The history of divorce shows us that no conquered right can be taken for granted. Involution always finds a loophole. Those loopholes often prey on our indolence, passivity, or even fear.

Who yields the custody of his rights, must be willing to lose them

In the past, any right not granted by the monarch was considered a usurpation, while any privilege was a right. Today the same is true, except that in some countries the State or society occupy the place that once belonged to the monarch.

As Max Stirner wrote, “Parliaments are the modern churches where the Rights of Man are sanctified, while the majority of flesh and blood individuals live completely deprived of them”.
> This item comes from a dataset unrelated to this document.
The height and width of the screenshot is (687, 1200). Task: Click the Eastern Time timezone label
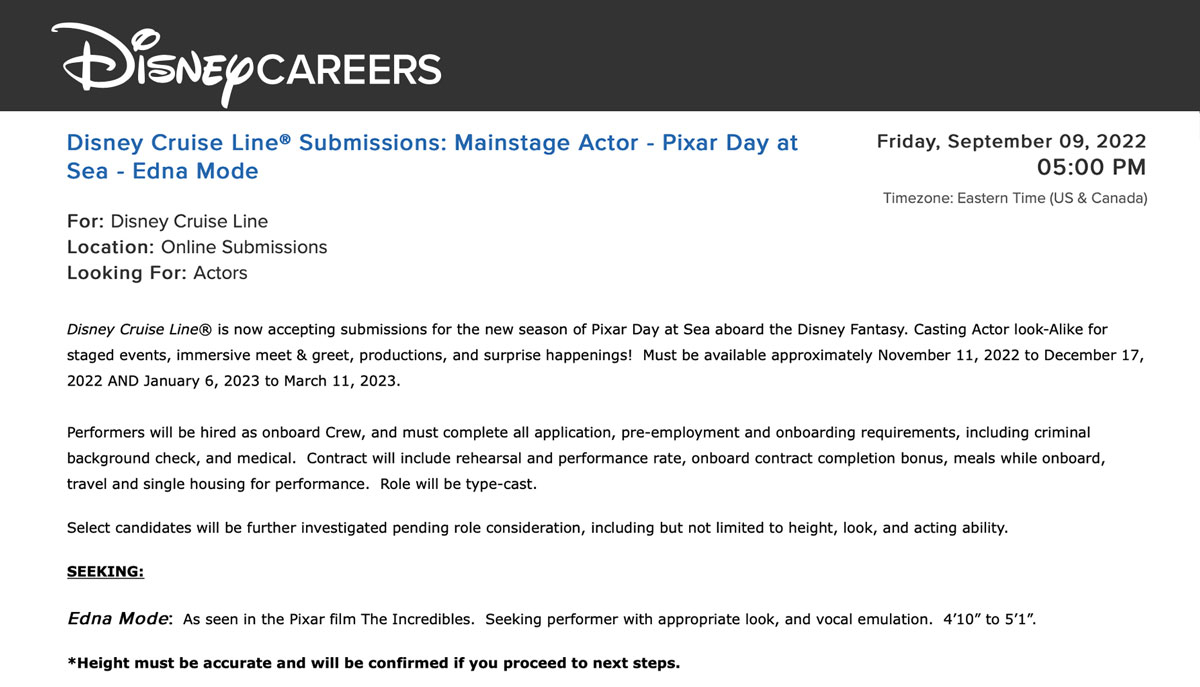point(1015,198)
Generally “Society does not expect its members to rise above it, it wants them to remain within the limits of legality; that is, that they do not allow themselves more than what society and its laws allow them”, that they do not go beyond the rights that have been granted to them and that they do not get upset when those have been taken away from them.

In this way, “By law, the individual becomes a slave of society. He only has a right when society gives it to him; that is, if he lives by its laws as a loyal man.”

However, “Whether it is nature that gives me a right, whether it is God, whether it is popular suffrage, etc… that right will always be the same: a third-party right […] “That right is nothing more than the approval of the other.” If all of our rights come from that outside source, they also depend on its good faith to uphold and enforce them.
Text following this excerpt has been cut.